A derailment on April 2 sparked further concerns over rail safety in Revelstoke.

CP Rail addresses council about rail safety following derailment

CP Rail defended its safety record to Revelstoke council on Tuesday, 12 days after a derailment downtown.

CP Rail defended its safety record to Revelstoke council on Tuesday, 12 days after a derailment downtown.

Mike Lovecchio, the manager of government affairs for CP Rail, addressed council about rail safety concerns, saying his company had the best safety record on the continent.

“We have been and continue to be the safest railroad in North America,” he said. “We have been so for over a decade.”

The presentation mostly focused on the transportation of dangerous goods, which Lovecchio noted was required under the Transportation Act.

“We have a common carrier obligation under the Canada Transportation Act which requires us to move all commodities,” he said, adding later, “As a railroad, from a risk profile, there are commodities we move that we would chose not to move if given the choice.”

Lovecchio went over CP Rail’s record, displaying charts that showed rail incidents were down in 2014, though generally it has hovered around two accidents per million train miles since 2000.

“99.997 per cent of time dangerous goods get to market without incident,” he said. “That 3/1000 of a percent that you see in on television is what everyone focuses on after Lac Megantic.”

Lovecchio said the DOT 111 cars that were being used to transport dangerous goods were being phased out and replaced with new CPC 1232 cars.

The chair of the Transportation Safety Board recently raised concerns about the new tanker cars in an interview with the Financial Post.

Lovecchio said CP has “a safety culture that is ingrained into everything we do.”

Still, he said the city should consider the rail line in its planning by, for example, not allowing houses to be built right next to the railway tracks.

“It doesn’t make sense to build houses right next to the tracks,” he said. “It is an industrial activity we are undertaking.”

Lovecchio was asked several questions by council. Linda Nixon asked about track inspections. Lovecchio responded saying the track is inspected two to three times a week. The company uses technology to determine if there’s an issue with the track, then sends out crews to conduct repairs.

Aaron Orlando asked about emergency response plans, particularly as it pertains to a heavy gas leak.
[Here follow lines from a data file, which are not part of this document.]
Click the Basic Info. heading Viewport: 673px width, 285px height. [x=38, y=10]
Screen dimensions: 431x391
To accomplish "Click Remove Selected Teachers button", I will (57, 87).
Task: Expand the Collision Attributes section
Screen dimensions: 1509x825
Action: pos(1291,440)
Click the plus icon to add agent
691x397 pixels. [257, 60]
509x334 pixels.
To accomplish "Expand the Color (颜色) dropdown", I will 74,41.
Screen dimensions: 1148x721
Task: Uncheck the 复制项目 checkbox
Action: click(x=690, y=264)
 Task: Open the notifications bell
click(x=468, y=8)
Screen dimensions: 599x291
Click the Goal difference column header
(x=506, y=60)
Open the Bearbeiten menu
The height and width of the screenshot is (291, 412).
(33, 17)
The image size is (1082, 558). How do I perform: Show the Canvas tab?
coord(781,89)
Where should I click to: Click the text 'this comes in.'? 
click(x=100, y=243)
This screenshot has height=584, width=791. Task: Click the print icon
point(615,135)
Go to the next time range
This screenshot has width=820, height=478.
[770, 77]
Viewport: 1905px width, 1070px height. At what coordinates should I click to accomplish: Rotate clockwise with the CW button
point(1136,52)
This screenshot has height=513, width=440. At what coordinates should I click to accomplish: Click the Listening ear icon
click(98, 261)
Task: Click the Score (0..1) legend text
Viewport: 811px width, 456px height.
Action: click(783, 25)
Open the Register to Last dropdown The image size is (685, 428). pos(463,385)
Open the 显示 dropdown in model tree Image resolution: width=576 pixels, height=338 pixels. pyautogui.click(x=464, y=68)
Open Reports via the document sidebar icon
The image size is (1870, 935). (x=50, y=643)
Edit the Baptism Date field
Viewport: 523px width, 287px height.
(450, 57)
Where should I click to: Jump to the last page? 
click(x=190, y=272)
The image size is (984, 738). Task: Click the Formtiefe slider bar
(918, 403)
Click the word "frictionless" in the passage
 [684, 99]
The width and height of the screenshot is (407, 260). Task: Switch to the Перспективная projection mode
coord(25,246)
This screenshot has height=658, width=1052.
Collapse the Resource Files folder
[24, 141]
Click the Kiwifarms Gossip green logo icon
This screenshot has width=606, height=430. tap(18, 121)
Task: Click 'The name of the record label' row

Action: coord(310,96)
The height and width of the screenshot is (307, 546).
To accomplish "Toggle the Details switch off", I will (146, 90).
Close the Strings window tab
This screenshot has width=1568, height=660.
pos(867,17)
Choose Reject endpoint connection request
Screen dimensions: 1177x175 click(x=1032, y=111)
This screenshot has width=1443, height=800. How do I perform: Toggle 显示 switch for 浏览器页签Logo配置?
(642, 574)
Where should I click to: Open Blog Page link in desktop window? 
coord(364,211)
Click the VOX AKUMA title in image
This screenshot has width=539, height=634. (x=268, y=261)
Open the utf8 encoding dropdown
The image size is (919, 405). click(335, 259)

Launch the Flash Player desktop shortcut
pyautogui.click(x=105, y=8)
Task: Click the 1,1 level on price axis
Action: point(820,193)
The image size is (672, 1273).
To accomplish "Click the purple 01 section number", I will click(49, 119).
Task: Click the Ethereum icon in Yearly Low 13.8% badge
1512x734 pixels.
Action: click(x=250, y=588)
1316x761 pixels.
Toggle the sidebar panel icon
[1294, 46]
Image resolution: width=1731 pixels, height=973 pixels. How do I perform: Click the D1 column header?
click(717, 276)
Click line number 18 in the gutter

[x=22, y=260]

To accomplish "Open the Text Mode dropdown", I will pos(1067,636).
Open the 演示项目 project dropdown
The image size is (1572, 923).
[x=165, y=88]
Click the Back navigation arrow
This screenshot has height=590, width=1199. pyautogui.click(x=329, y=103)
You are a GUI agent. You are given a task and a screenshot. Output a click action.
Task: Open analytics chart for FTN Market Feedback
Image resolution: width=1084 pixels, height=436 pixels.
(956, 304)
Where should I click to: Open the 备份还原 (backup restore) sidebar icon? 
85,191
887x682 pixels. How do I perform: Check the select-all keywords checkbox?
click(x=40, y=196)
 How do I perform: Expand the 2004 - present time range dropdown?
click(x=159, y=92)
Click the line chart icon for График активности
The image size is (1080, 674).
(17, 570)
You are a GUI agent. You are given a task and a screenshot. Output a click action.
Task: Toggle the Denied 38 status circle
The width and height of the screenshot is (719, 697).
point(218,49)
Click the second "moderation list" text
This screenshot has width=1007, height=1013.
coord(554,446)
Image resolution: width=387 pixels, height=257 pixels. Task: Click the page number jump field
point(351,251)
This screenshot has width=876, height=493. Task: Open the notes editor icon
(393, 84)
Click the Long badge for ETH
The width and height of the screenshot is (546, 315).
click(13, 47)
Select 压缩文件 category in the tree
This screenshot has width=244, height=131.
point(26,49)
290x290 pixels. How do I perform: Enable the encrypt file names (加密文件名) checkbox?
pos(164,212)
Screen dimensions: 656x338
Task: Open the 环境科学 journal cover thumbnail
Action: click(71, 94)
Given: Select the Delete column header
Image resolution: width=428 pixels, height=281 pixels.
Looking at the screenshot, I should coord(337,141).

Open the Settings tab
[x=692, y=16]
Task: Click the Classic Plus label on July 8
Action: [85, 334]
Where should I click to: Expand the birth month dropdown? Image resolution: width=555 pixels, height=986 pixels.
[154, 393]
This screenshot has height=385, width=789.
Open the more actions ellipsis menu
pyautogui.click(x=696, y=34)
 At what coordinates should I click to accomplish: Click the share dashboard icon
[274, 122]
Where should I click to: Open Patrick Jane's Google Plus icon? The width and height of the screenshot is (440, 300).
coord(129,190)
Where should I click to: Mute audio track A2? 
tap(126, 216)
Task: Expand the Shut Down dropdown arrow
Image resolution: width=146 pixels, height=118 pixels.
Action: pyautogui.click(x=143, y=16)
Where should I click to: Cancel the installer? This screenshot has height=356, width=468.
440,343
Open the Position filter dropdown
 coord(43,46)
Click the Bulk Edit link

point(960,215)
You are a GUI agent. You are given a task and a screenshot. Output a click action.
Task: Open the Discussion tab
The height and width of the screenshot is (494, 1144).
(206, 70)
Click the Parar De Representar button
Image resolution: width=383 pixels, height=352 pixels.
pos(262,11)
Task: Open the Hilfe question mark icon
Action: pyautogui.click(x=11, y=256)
Lovecchio passed the reply to Rob Girard, the city’s fire chief and emergency coordinator. Girard said the city had plans in place in case of an emergency, including possible evacuation of affected areas.

CP Rail would be responsible for any financial costs related to a derailment, said Lovecchio.

Mayor Mark McKee said the city “dodged a bullet” with only grain being spilled and not something more serious.

“It’s a concern for council, it’s a concern for the community,” he said. “I want to make sure we’re as vigilant as possible.”

As for the cause of the April 2 derailment, Lovecchio said it had yet to be determined.